The Coordination Committee of Maoist Parties and Organizations of South Asia (CCOMPOSA) was an umbrella organization of various South Asian Maoist parties and movements. The Communist Party of Nepal-Maoist was one of the main actors involved in the founding of CCOMPOSA in 2001. Many CCOMPOSA members also belonged to the Revolutionary Internationalist Movement prior to its dissolution.

==Founding parties==
Founding parties of CCOMPOSA included:

===Bangladesh===
- Purba Bangala Sarbahara Party (Central Committee)
- Purba Bangla Sarbahara Party (Maobadi Punargathan Kendra)
- Bangladesher Samyabadi Dal (Marksbadi-Leninbadi)
- Purba Banglar Communist Party - Marksbadi-Leninbadi (Lal Patakar)
- Purba Banglar Sarbahara Party (Maoist Bolshevik Reorganization Movement) (observer status)

===Bhutan===
- Communist Party of Bhutan (Marxist–Leninist–Maoist) (observer status)

===India===
- Communist Party of India (Marxist–Leninist) Naxalbari
- Maoist Communist Centre
- Revolutionary Communist Centre of India (Marxist–Leninist–Maoist)
- Revolutionary Communist Centre of India (Maoist)
- Communist Party of India (Marxist–Leninist) People's War
Note: Revolutionary Communist Centre of India (Maoist) and Maoist Communist Centre merged in 2003 and became Maoist Communist Centre of India.
In 2004 Maoist Communist Centre of India and Communist Party of India (Marxist–Leninist) People's War merged to become Communist Party of India (Maoist) which the Communist Party of India (Marxist–Leninist) Naxalbari also would merge into in 2014.

===Nepal===
- Communist Party of Nepal (Maoist)

===Sri Lanka===
- Ceylon Communist Party (Maoist)

==Declaration==
At CCOMPOSA's second annual conference in 2002, a declaration was issued, outlining the vision CCOMPOSA had for its role in revolutionary politics, how it would operate, and how the political situation in South Asia and the world looked from their point of view.
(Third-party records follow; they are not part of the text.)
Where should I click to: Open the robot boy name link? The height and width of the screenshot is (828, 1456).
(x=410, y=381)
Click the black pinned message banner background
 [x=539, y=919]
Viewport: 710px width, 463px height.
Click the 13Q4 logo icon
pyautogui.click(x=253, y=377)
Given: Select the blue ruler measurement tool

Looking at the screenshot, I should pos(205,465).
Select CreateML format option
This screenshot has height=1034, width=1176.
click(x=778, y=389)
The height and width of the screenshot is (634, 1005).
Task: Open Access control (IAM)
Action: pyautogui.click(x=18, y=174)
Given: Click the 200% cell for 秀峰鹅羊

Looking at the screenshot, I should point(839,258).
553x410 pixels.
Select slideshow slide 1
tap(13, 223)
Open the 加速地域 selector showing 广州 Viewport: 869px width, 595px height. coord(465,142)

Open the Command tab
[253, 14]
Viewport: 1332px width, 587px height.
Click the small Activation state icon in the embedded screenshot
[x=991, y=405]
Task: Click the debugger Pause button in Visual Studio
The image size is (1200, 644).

It was declared that the organization would follow the ideas carved by Karl Marx, Vladimir Lenin and Mao Zedong, and, not least, to build on the examples and experience of Protracted People's Wars in Peru, Nepal, the Philippines, India, Turkey and elsewhere.

==Fourth Conference==
In August 2006, CCOMPOSA held its fourth conference in Nepal. Cailmail suggests that the CPN-M intended for this conference to build support within the international Maoist movement for the Comprehensive Peace Accord signed a few months later. Representatives of eight parties attended, including those of the Ceylon Communist Party (Maoist), who did not sign the resolutions. That has been taken as an indication that the CCP(M) was invited as an observer. The parties that participated in the conference were the following: Purba Bangala Sarbahara Party (Central Committee), Purba Banglar Communist Party - ML (Lal Patakar), Bangladesher Samyabadi Dal (ML) (all from Bangladesh), Communist Party of Bhutan (MLM), Communist Party of Nepal (Maoist), Communist Party of India (Maoist), Communist Party of India (ML) Naxalbari and Communist Party of India (MLM).
The conference resolved that coordination would be deepened and extended, while asserting that Nepali Maoists would not meddle in the 'Indian People's War'.